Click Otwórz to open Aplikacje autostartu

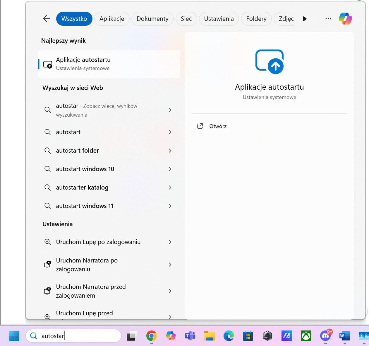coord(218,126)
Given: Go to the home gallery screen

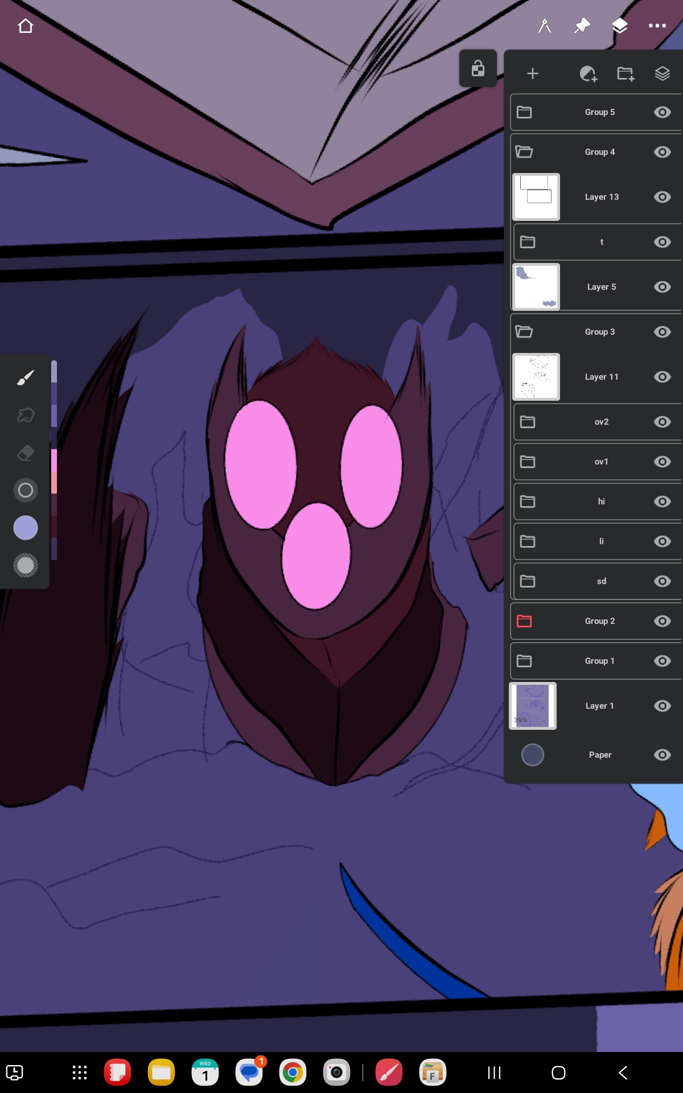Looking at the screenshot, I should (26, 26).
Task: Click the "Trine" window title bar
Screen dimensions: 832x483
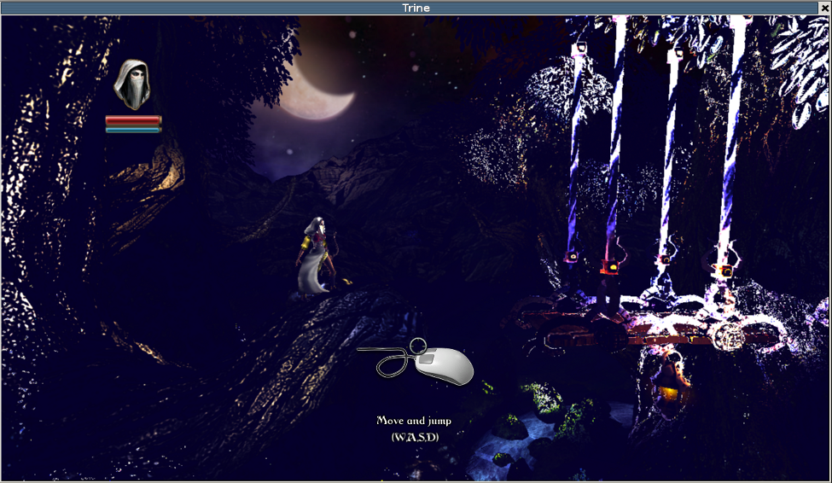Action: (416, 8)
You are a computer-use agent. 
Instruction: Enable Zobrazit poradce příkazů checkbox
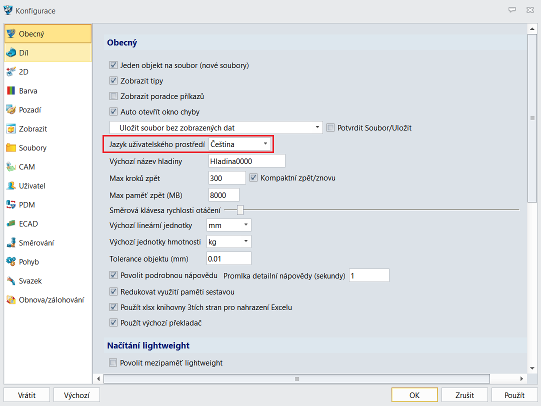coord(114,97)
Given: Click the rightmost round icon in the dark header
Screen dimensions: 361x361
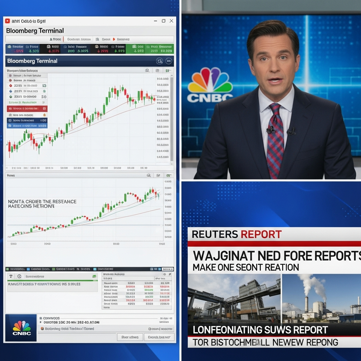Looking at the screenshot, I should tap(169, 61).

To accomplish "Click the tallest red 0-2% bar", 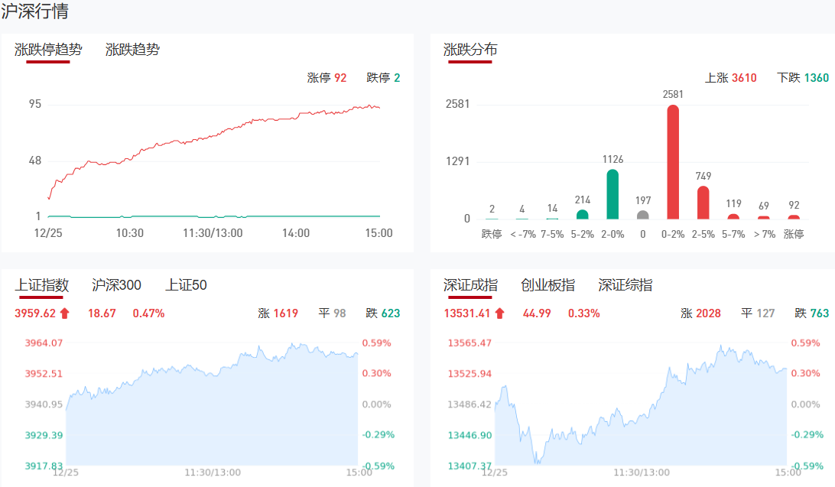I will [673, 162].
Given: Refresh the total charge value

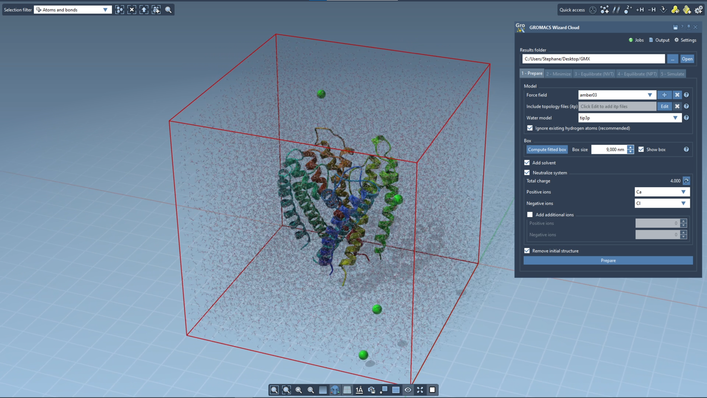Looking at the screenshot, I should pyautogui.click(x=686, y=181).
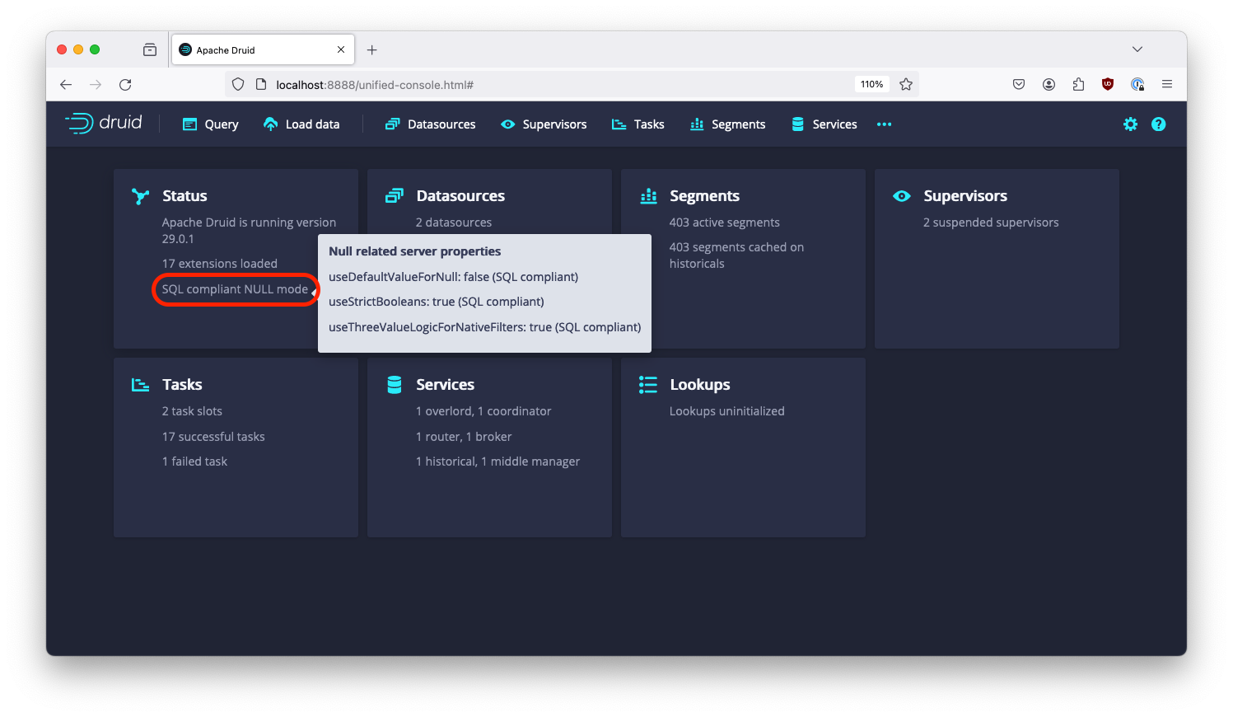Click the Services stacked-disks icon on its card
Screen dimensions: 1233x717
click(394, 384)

**********

§ What to work on
Echo the rows above, beginning at the first line of the rows and stopping after the line that contains "coord(114,97)", with both ends included. Leave the pictures out of your answer.

§ Solution to this problem
Click Otwórz to open Aplikacje autostartu

coord(218,126)
Given: Go to the home gallery screen

Looking at the screenshot, I should (26, 26).
Task: Click the "Trine" window title bar
Screen dimensions: 832x483
Action: (416, 8)
You are a computer-use agent. 
Instruction: Enable Zobrazit poradce příkazů checkbox
coord(114,97)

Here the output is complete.